Using golf parlance, I've been "put on the clock" by Son #2 for getting up to date on the Netflix reviews. So I'm going to give it a shot; however, caveat emptor - admittedly I don't have much to say about a couple of these movies.
Crouching Tiger, Hidden Dragon. I have to confess that I had trouble staying awake for part of this one. I think that had more to do with me being tired than me not liking the movie. But this is not the kind of movie you really want to fall asleep during and then have to write about afterward. Many of the individual scenes were impressive, but overall I found it to be less than the sum of its parts. But that could be my fault.
The Way Back. I have to admit that I'd never even heard of this movie. For that I deserve another demerit, since it was directed by Peter Weir, who was at the helm for three of my all-time favorites - "Witness," "Master and Commander" and "The Truman Show" - as well as several other very distinguished films. This one tells the true story of a group of prisoners who escaped from a Siberian prison camp during World War II, and then embarked on a 4,000 mile walk to India. While I understand there is some difference in opinion as to whether this particular walk actually occurred the way it was written by one of the survivors, that doesn't really matter with respect to considering the merits of the movie. As I would have expected from a Peter Weir film, "The Way Back" tells its story very effectively, and without an excess of sentiment. The cast, which features Colin Farrell, Ed Harris, Jim Sturgess and Saorise Ronan, is uniformly excellent. I'm not sure I'd place "The Way Back" in the highest echelon of films by Weir, I have no problem recommending it.
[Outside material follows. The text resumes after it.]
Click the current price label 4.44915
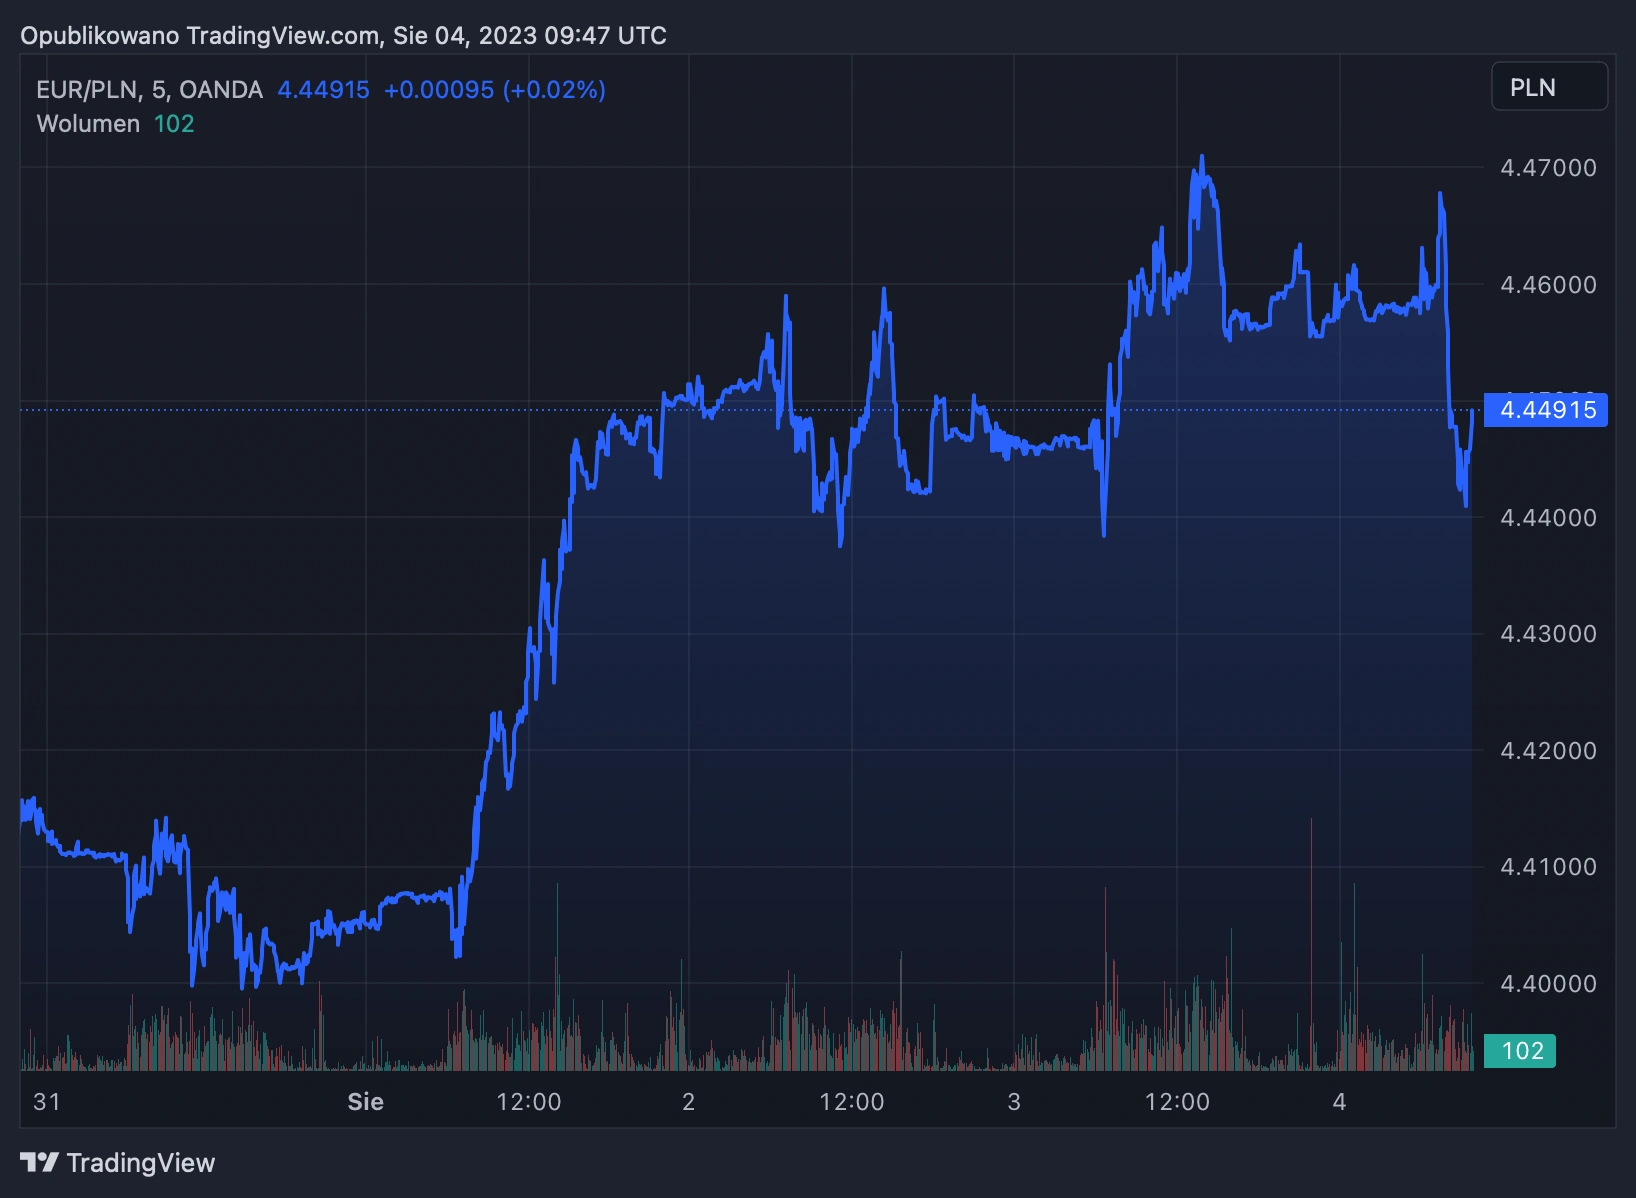Screen dimensions: 1636x1198 (1546, 410)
Where the Wild Things Are. If you really want to get a handle for what this movie is all about, you should read Sheila O'Malley's terrific review. As always, Sheila does a wonderful job of getting to the heart of the matter, and putting into words thoughts that most people would have difficulty expressing, even out loud. Now, having said that, I have to say that the movie did not connect for me the way it did for Sheila. I really wanted to like it that much, but for whatever reason, that special spark was missing. I also have to admit that I was really distracted by James Gandolfini's vocal performance - because while I agree with Sheila that Gandolfini does a great job voicing Carol, for the life of me I could not separate that voice from Tony Soprano. The movie is a marvelous achievement - it just didn't quite connect with me as it did for others.
127 Hours. On the other hand, 127 Hours connected with me to a degree that caught me by surprise. I was not expected to be moved by the movie, but I was. I think the success of the movie rests on two factors - first, director Danny Boyle does a wonderful job of filling in the blanks in the character of Aron Ralston (Franco) well before the accident that provides the movie with its title. You feel like you know Ralston, and that is what makes what happens after "the rock" so effective and so affecting. You start with a guy who seems like a lot of fun, but perhaps one who would not be accused of having a lot of depth. What makes the story moving once Ralson is trapped is the depth that he finds within himself, a maturity that perhaps was lacking before, that allows him to make the decision that ultimately saves his life. He comes to the conclusion that life is worth living, and not for the reasons one might suspect. James Franco deserved all of the accolades he received for the role, nailing perfectly both the fun-loving and spiritual sides of Ralston.